What kind of help does God provide? The Faithless have restricted God’s help to the forgiveness of sins and the pursuit of holiness. This is a persistent religious scam. Faithless religion emphasizes the symbolic application of the miracles recorded in the Bible. They may affirm that these miracles were historical, that they truly happened, but their applications are always symbolic. They take miracles of physical healing and provision and turn them into mere metaphors and allegories for spiritual restoration and sustenance. They take miracles over nature and reduce them to symbols of peace, generosity, or other ethical concepts. They claim to defend the inspiration of Scripture, yet in practice, they spiritualize and allegorize anything they wish to avoid. In effect, the inspiration of Scripture has become irrelevant, because they have made the Scripture of no effect by their faithless interpretation.
In the account of Jesus raising the widow’s son, the compassion of Christ did not result in a mere symbolic gesture.

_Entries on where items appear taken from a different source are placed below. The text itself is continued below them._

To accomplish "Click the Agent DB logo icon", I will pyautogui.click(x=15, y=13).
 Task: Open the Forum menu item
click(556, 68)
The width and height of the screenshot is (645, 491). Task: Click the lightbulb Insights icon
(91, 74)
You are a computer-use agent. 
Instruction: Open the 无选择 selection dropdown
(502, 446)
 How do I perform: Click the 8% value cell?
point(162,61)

It led to a literal, physical miracle that brought social and financial restoration to the widow. Perhaps the faithless people would be satisfied to symbolically get saved but literally burn in hell? Would that be good theology? This would be just as good as twisting the miracles of Christ into mere symbols to make spiritual lessons out of them. God’s compassion reaches every aspect of human life — spiritual, physical, social, and beyond. To diminish the miracles of Christ to mere symbols is to deny his power and love for his people. Instead of preaching the gospel, it is sidestepping the gospel.
The gospel is that God has visited his people. He has come in the person of Jesus Christ, and he has demonstrated his compassion through miracles, healings, deliverances, and through his death and resurrection. The miracles of God are indeed displays of power and revelations of his nature, but they are intended to actually bless and help each person that they happen to. They are not meant to be distorted into symbols for something else. A miracle of healing is a miracle of healing, and intended to bring wholeness and comfort to the one who receives it.

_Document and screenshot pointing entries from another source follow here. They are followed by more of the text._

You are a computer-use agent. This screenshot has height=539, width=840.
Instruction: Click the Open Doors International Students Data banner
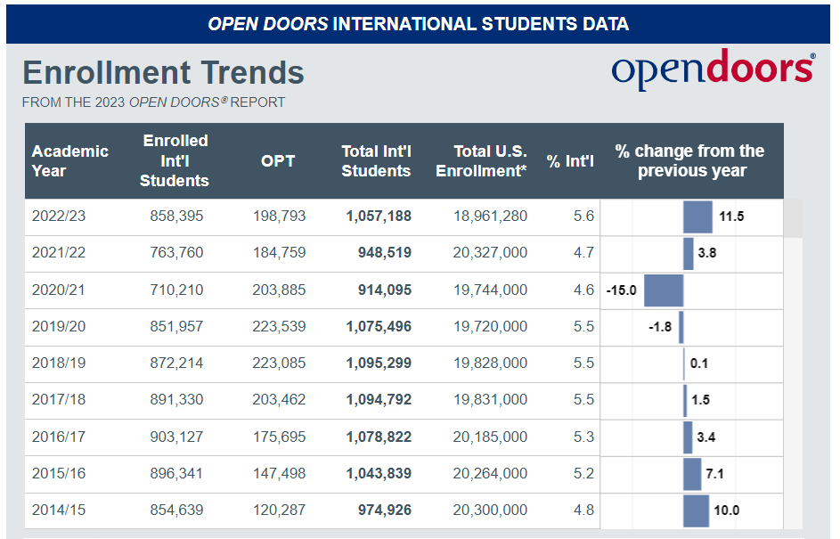[x=419, y=24]
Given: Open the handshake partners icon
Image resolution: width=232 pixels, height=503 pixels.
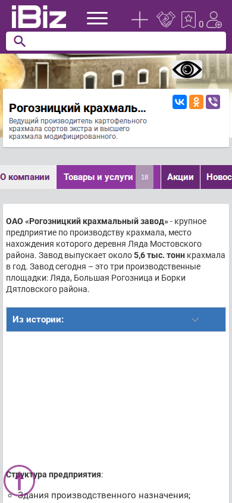Looking at the screenshot, I should click(166, 19).
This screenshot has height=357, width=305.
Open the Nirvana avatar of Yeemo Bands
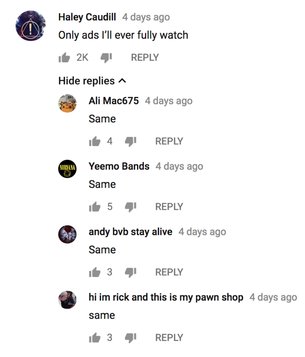point(67,169)
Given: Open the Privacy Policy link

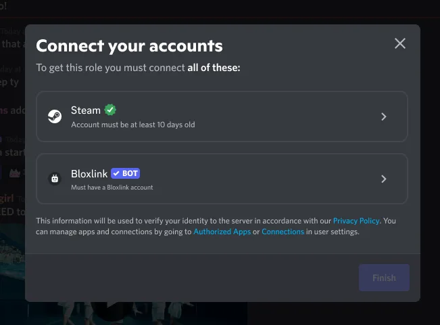Looking at the screenshot, I should [x=356, y=221].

Faithless people hurl great insults at God by turning miracles into something else, often claiming that the miracle itself is “not the point.” But the miracle is precisely the point. That is why a miracle of healing is recorded as a miracle of healing and not turned into a symbolic lesson right there in the text. Do you think the apostles were idiots? Do you think they did not know how to spiritualize and allegorize things? Years after the actual event, a miracle of healing remained a miracle of healing when they wrote about it.

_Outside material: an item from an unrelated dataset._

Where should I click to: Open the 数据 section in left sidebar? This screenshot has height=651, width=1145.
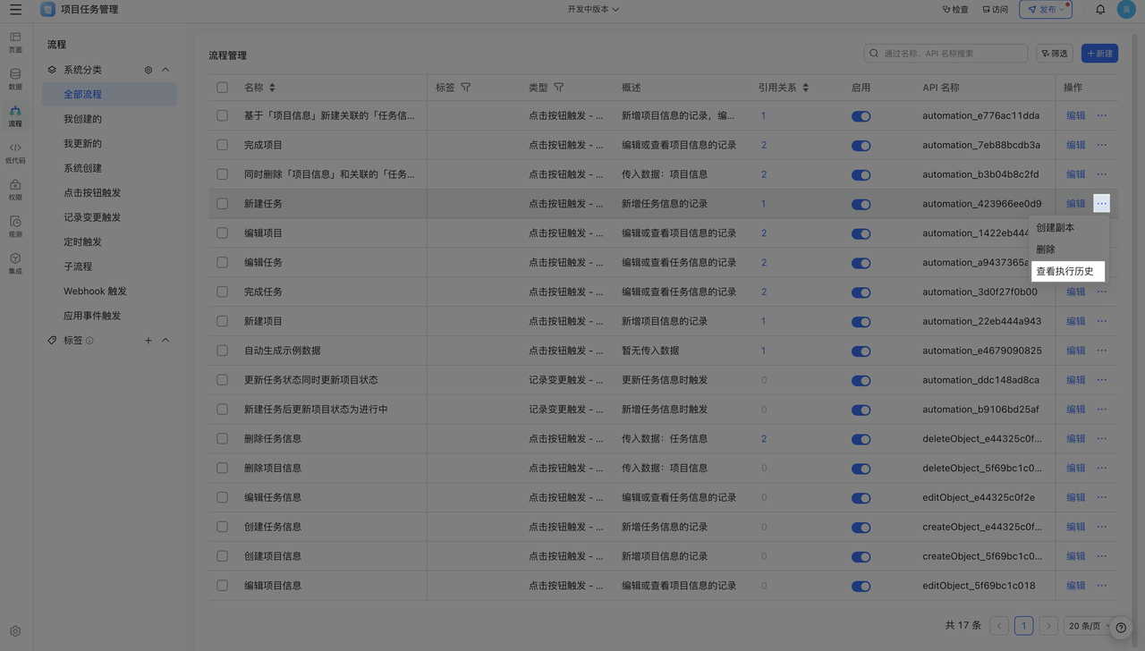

What did it mean that Jesus fed more than five thousand people? At the very least, it meant that Jesus fed more than five thousand people. What did it mean that Jesus stopped a storm and walked on water? If nothing else, it meant that Jesus stopped a storm and walked on water. The Faithless dishonor the miracles by turning them into metaphors and allegories without first acknowledging a direct application, that by faith in Jesus, it is possible to heal the sick, multiply food, stop a storm, and walk on water. As Jesus himself said, “All things are possible to one who believes,” and that by faith, we can command a mountain to throw itself into the sea.
After this, we can talk about what other lessons we can draw from the miracle. But if we do not first acknowledge the direct application, then there can be no lessons from the miracle, because we do not believe it at all.